##### Data for analysis

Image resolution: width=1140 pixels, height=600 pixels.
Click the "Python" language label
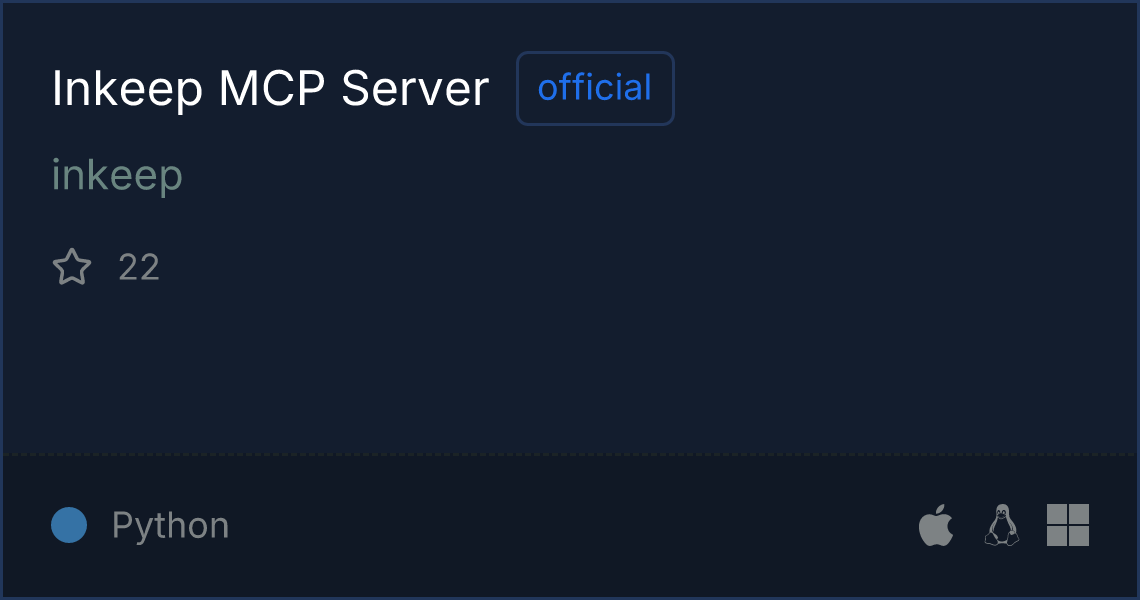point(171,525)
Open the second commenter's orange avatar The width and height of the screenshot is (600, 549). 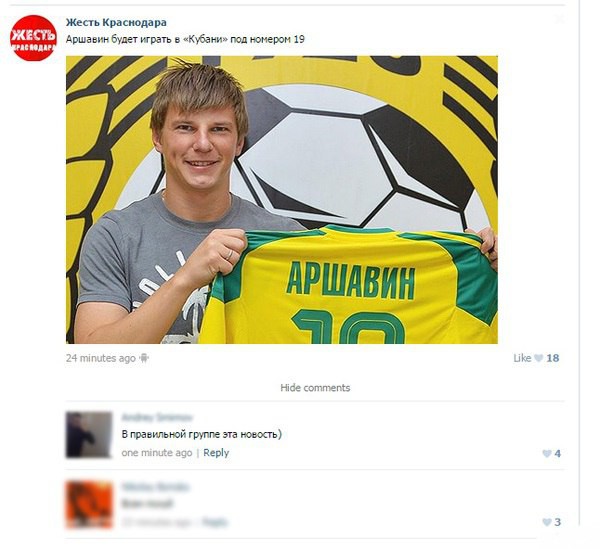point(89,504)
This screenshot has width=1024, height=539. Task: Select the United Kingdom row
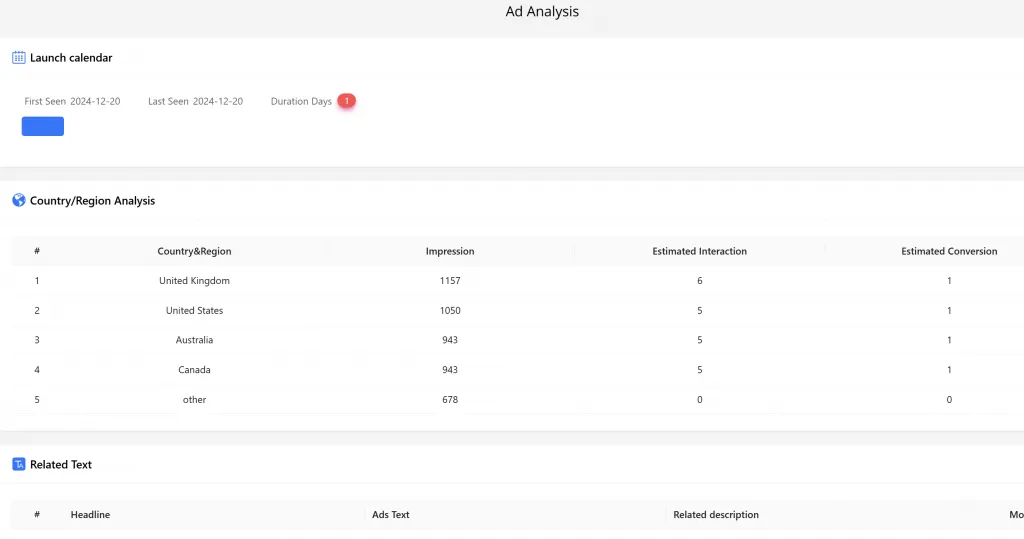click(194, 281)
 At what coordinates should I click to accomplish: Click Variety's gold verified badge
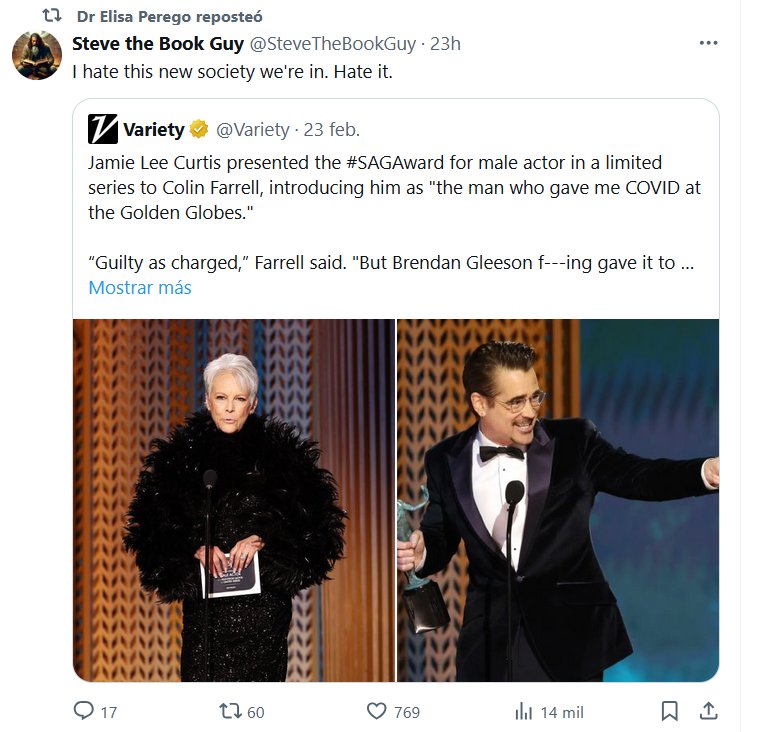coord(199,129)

##########

### Problem statement
Give back exactly the lines from the one that contains "This screenshot has" to the final line of the data above, both included, with all pictures removed.

### Response to the exercise
This screenshot has width=1024, height=539. Task: Select the United Kingdom row
click(194, 281)
 At what coordinates should I click to accomplish: Click Variety's gold verified badge
coord(199,129)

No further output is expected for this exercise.